Ordu’dan Dursun Muratoğlu e-posta ile “Sayın Demirağ; Bu vatandaş tarafından kesintisiz 74 gün yazı yazma cezasına çarptırıldınız. Bilgilerinize arz olunur. Saygılarımla...” diye beni son derece mutlu eden bir mesaj atmış. Muratoğlu’nun muradı öncelikle seçim süreci, memleketin baş başa kaldığı belâdan kurtulmanın reçetelerini yazmamızı arzu ediyor. Gözlerden uzaklaştırılmak istense de, gönüllerden sökülüp atılamayan asrın davasından haberdar olmak istediği besbelli. Bu dönemde gazetecilere-yazarlara mesaj yazmak da her babayiğidin harcı değil. Korku imparatorluğu oluşturulmadan günde en az 350-500 arasında e-posta ile 150-200 arası telefon mesajı geliyordu. Dinleme fobisi ile bu miktar neredeyse yüzde 100 azaldı. Yalnız olmadığımı, benim gibi düşüncelerin de çaresiz olmadığını Silivri’de müşahede ettim. Ajanslarla beraber gazete ve televizyonların emektar muhabirlerinin çoğu bir takım özel kuryeler dışında çok sevinçli. Uzun duruşma aralarında çaysız bırakmıyorlar beni... “Sizin yazılarınızla Yeniçağ haberlerini referans olarak gösteriyoruz. Gündem yoğun cevabına rağmen buradan (Silivri’den) yazdığımız haberlerin çöpe manşet olacağını bildiğimiz halde vicdanlarımızı rahatlatma, maaşımızı hak etme, meslek ilkelerini yerine getirme adına da olsa haberleri herkesten önce geçmek için yarışıyoruz” diyorlar. Mesleğe yeni başladığım günlerin heyecanına götüren genç arkadaşlarıma cesaret vermeye, onları motive etmeye boşuna da olsa gayret ediyorum.

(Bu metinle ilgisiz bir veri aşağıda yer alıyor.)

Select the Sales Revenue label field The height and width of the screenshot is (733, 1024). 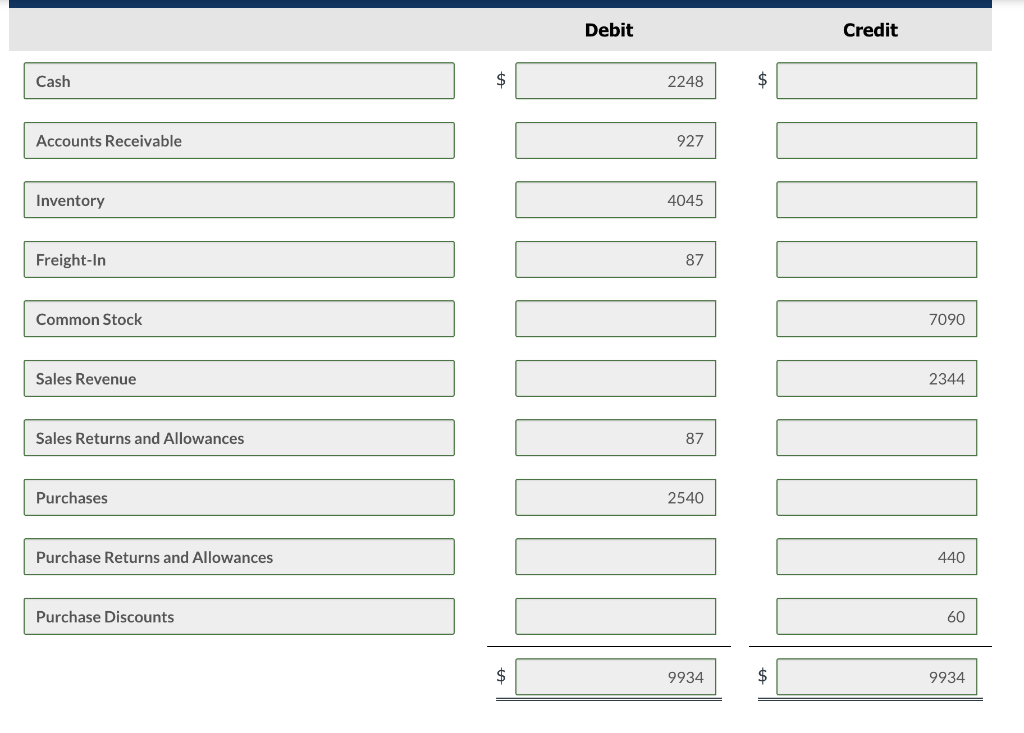239,378
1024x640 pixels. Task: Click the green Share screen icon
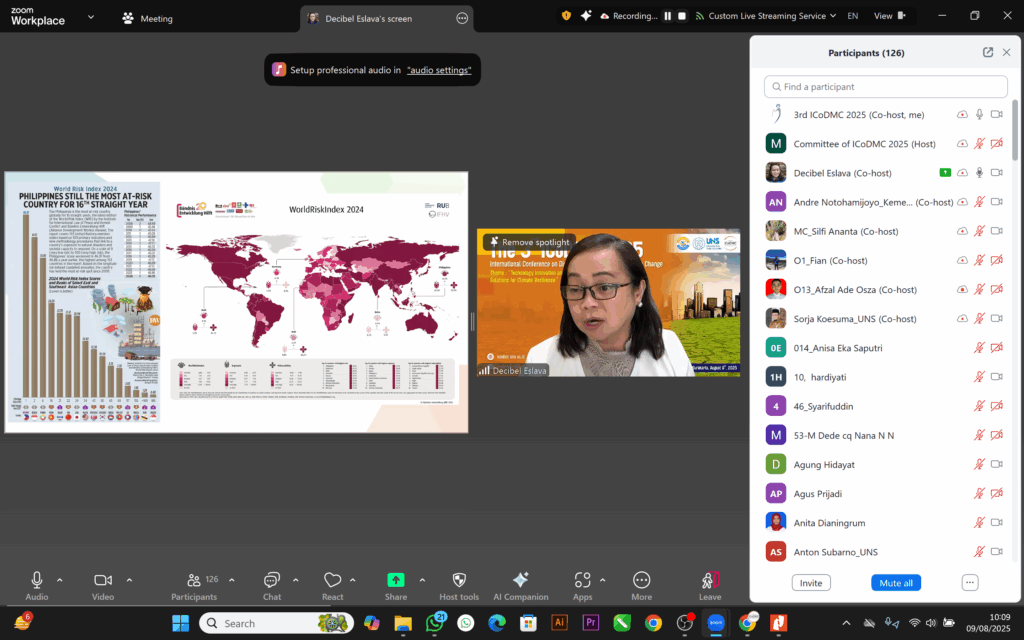tap(396, 581)
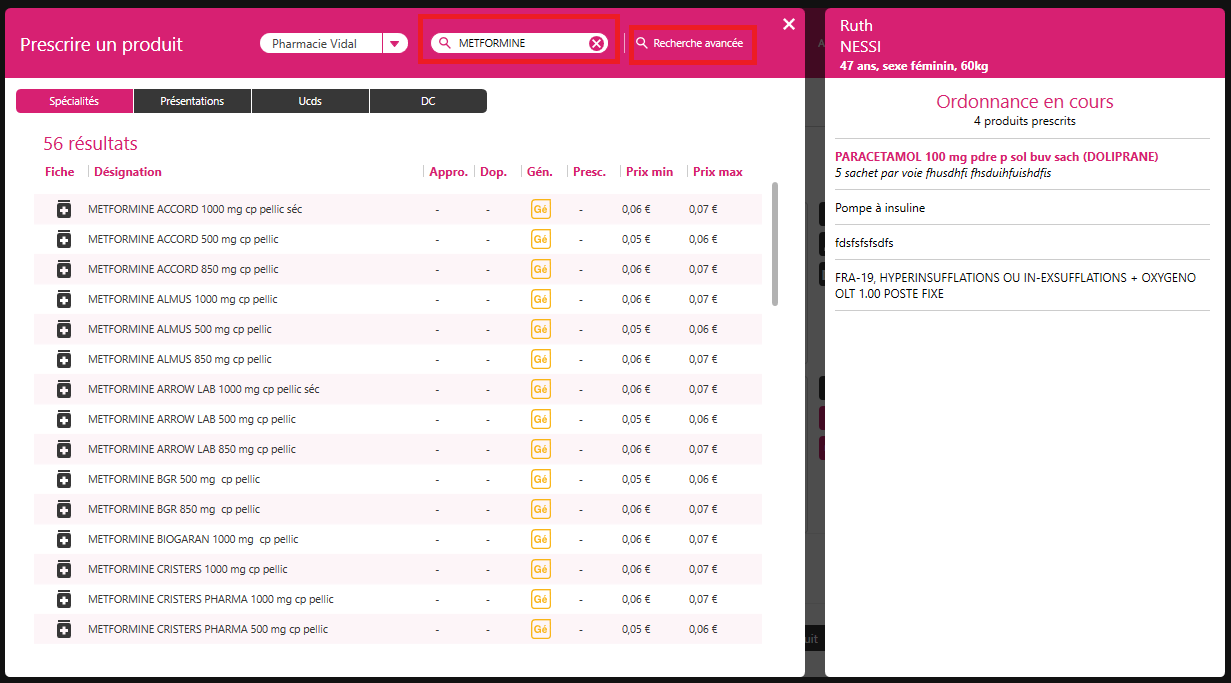Screen dimensions: 1231x683
Task: Close the Prescrire un produit dialog
Action: click(x=789, y=24)
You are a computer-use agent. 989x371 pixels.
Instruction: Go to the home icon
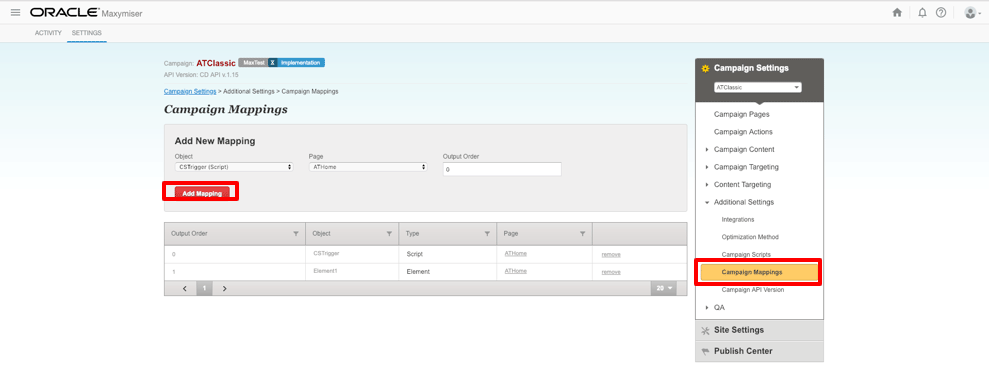(897, 13)
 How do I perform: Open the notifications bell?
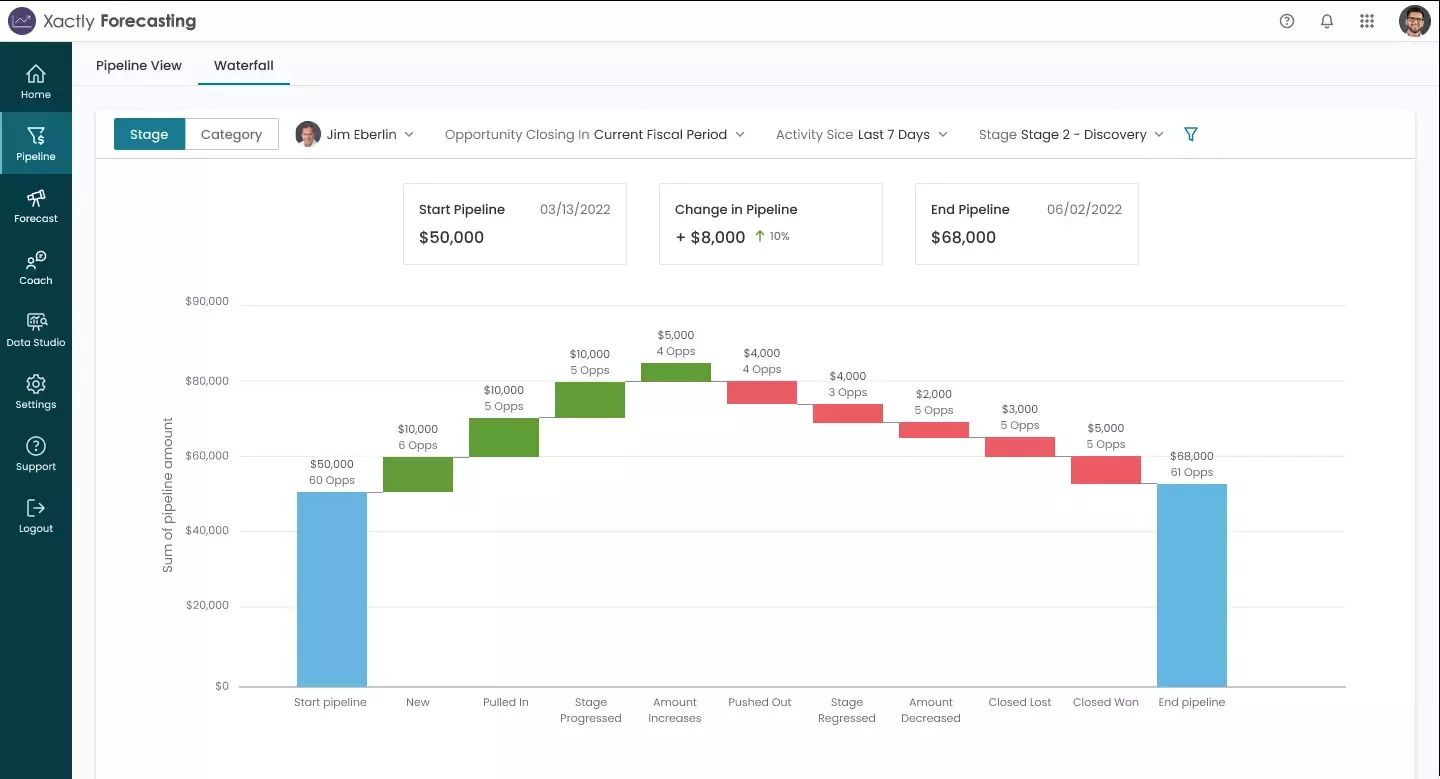click(x=1327, y=21)
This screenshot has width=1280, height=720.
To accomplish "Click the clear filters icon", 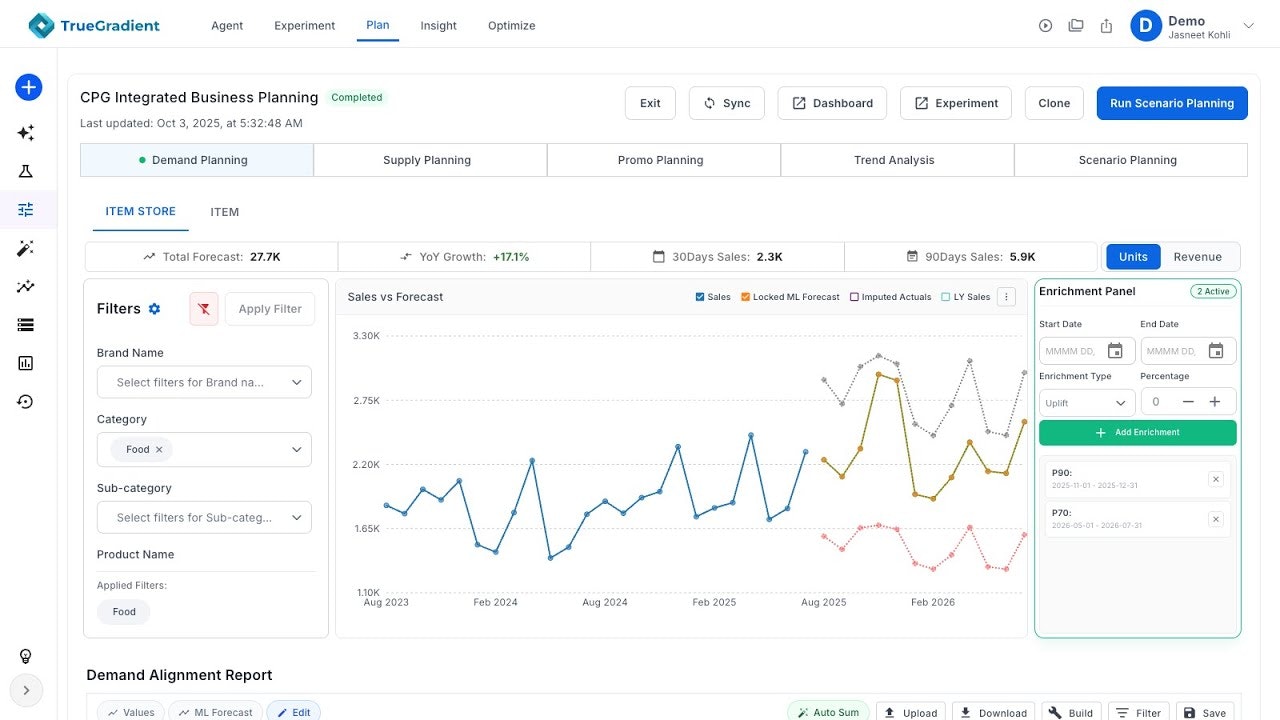I will pyautogui.click(x=204, y=309).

Bir çoğu üç yılı aşkın süredir Silivri’yi mekân tutan muhabirlere gayri ihtiyari, “Bugün ne olur?” sorumu yöneltiyorum. “Çetin Doğan iddianameyi yıktı. Özden Örnek kendisinden hiç de beklenmeyen olağanüstü savunmaya başladı. Avukatlar 700 sayfadan bahsediyor. Birkaç hafta zaten o sürer. Ama bugün toplu tutuklamaya maruz kalanların normal şartlarda toplu tahliye kararı verilmesi gerekir. Ama burası Silivri... (Sanki burası Guantanamo der gibi) ne olacağını kestirmek mümkün değil...” diyorlar. Ailelerle beraber, salona üç ayrı otobüs ile getirilen zanlıların da yüzlerinden iddia makamının bile çürütülmüş sözde delillerine direnmeyerek toplu tahliye kararına uyacağı gözleniyor. Avukatların hepsi zaten aynı görüşte. Sadece üç yıldır Kemal Kerinçsiz’in avukatlığını yüklenen Tolga Akalın temkinli... Duruşma sırasında söz alan avukatlar Yassıada’yı hatırlatacak Salim Başol’un “Sizi buraya tıkan irade böyle istiyor” şeklindeki tarihî sözlerini hatırlatıyor. İnsanın aklına ister istemez “Sahi buraya insanları tıkan irade kim?” sorusu geliyor. Biz bu soru ile cebelleşirken Ali Aydın Paşa’nın çiçeği burnunda avukat oğlu “Babamın selâmı var. Apoya villa tahsis edilmedikçe bizim rehineliğimiz sona ermez” diyor. Sözleriyle duruşma başlamadan sonucu ilân etmiş oluyor. Nitekim Oğuzhan avukat olarak babasının tahliye istemediğini ilerleyen saatlerde heyete haykırmaktan da geri durmuyordu.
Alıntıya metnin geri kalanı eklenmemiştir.